Saved entries:

━━━━━━━━━━

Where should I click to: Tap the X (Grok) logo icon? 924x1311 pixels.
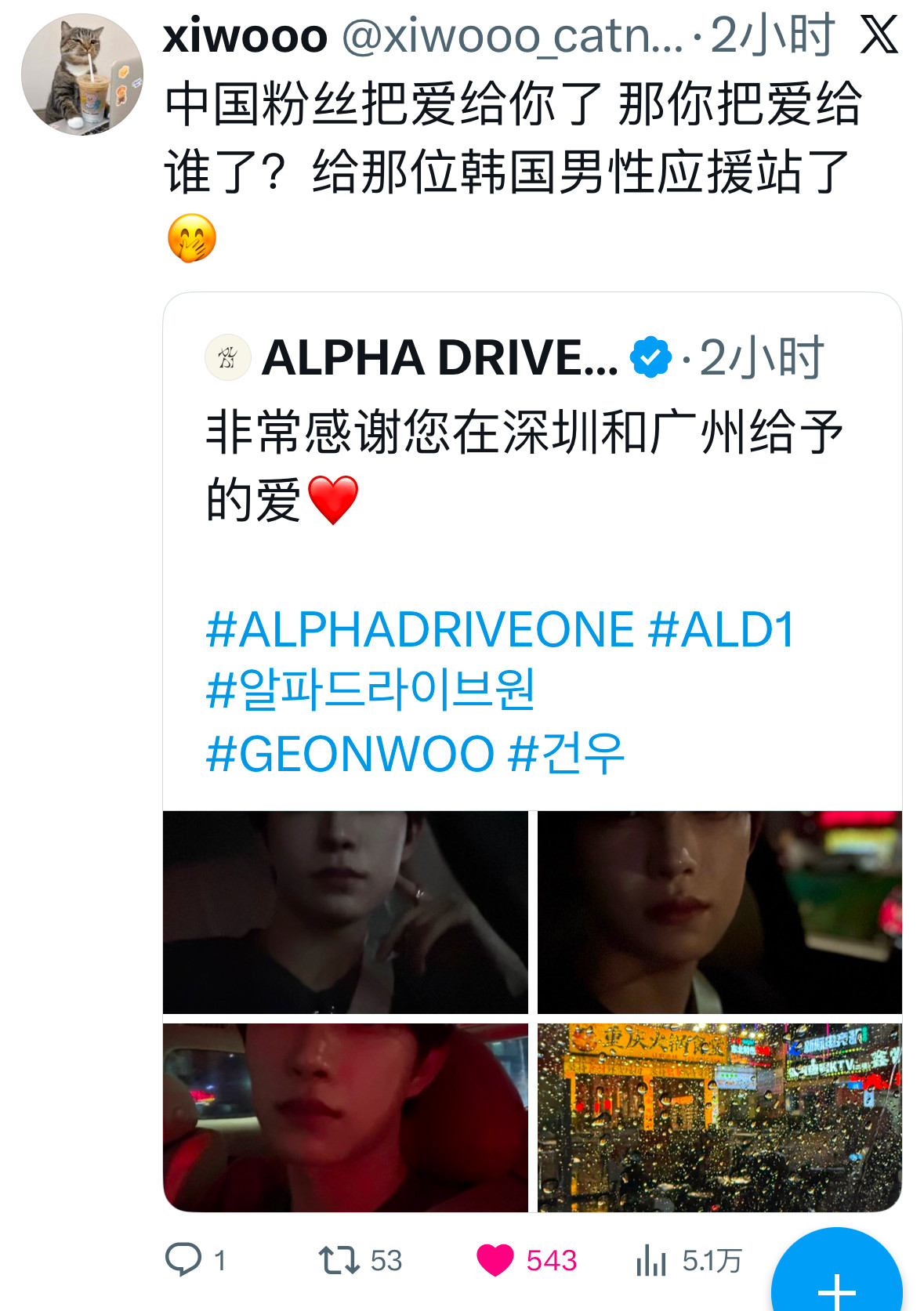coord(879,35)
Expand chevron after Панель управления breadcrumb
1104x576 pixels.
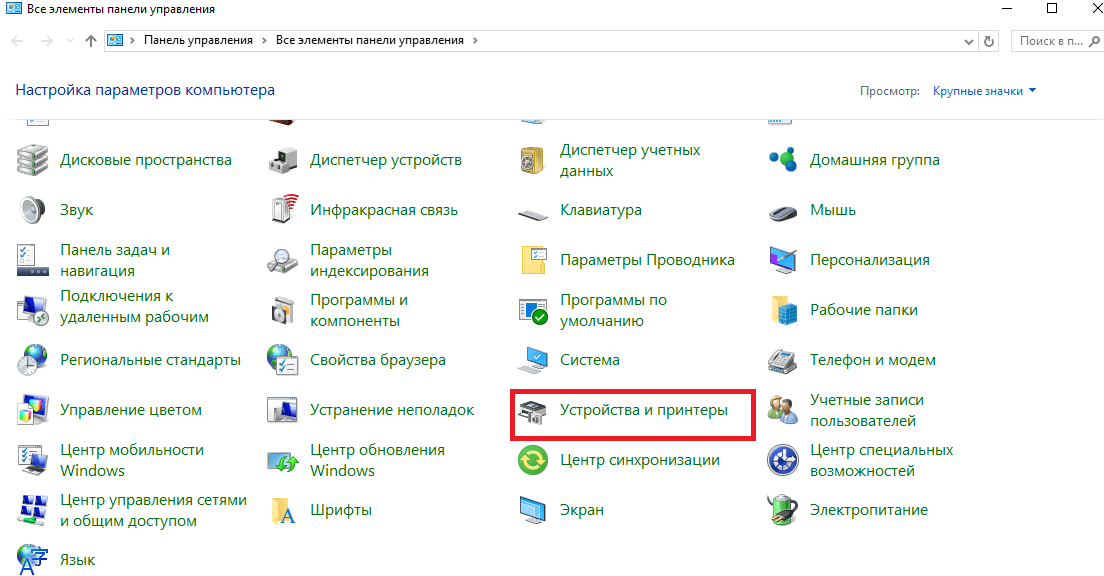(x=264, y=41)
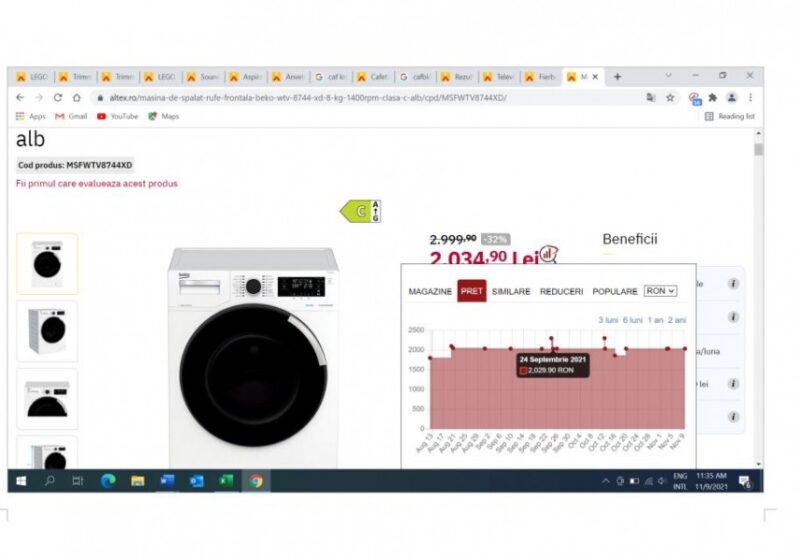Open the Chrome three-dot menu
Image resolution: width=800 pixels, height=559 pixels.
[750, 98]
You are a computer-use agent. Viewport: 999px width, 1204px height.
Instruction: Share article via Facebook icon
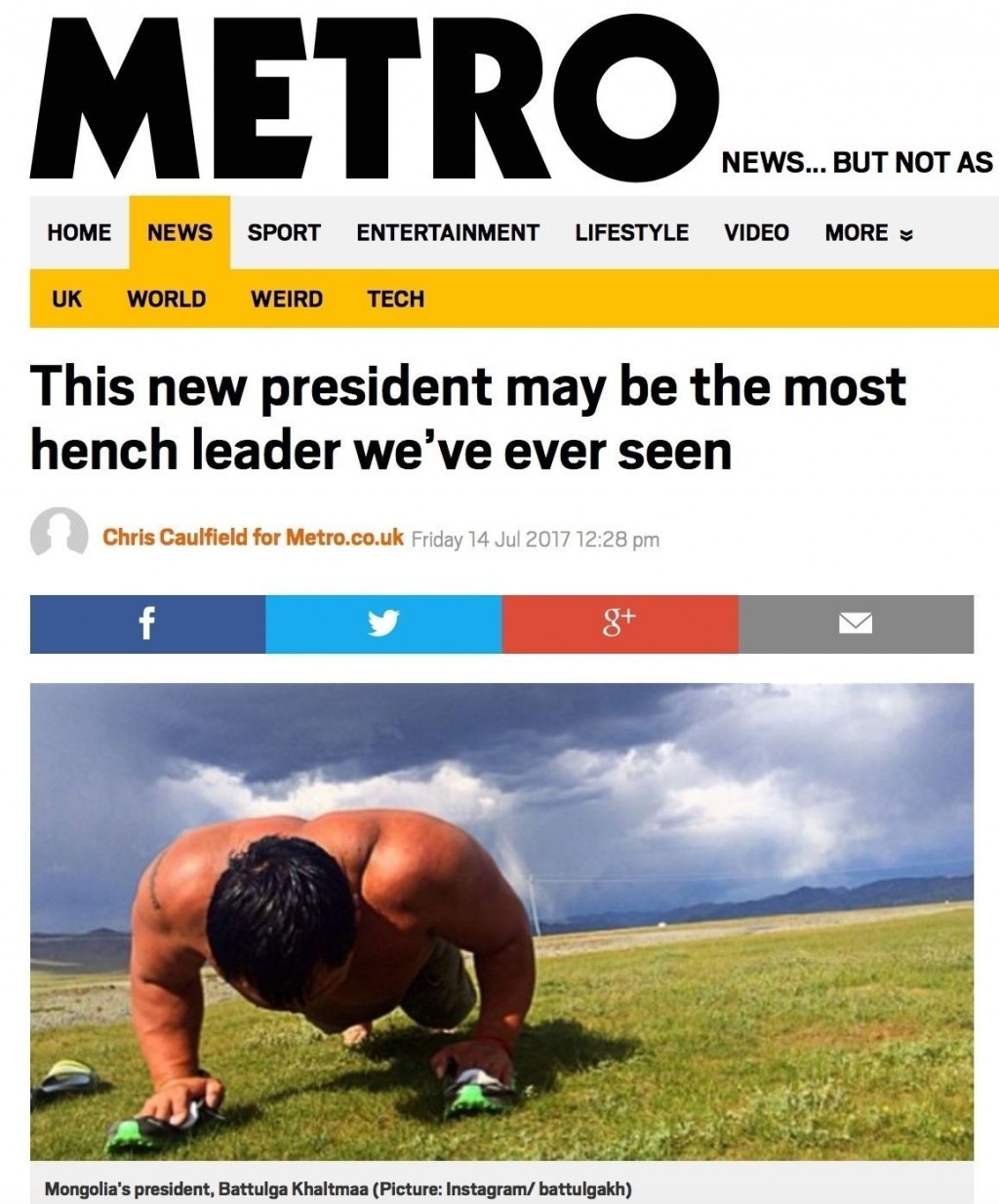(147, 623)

━━━━━━━━━━

§ PROBLEM REQUIREMENTS: Within the entries above, the lines from the one containing "Expand chevron after" through the one containing "You are a computer-use" are to be transcribed exactly, ends included, pictures excluded.

§ OUTPUT FOR THIS EXERCISE:
Expand chevron after Панель управления breadcrumb
1104x576 pixels.
(x=264, y=41)
Open the Chrome three-dot menu
Image resolution: width=800 pixels, height=559 pixels.
[750, 98]
You are a computer-use agent. Viewport: 999px width, 1204px height.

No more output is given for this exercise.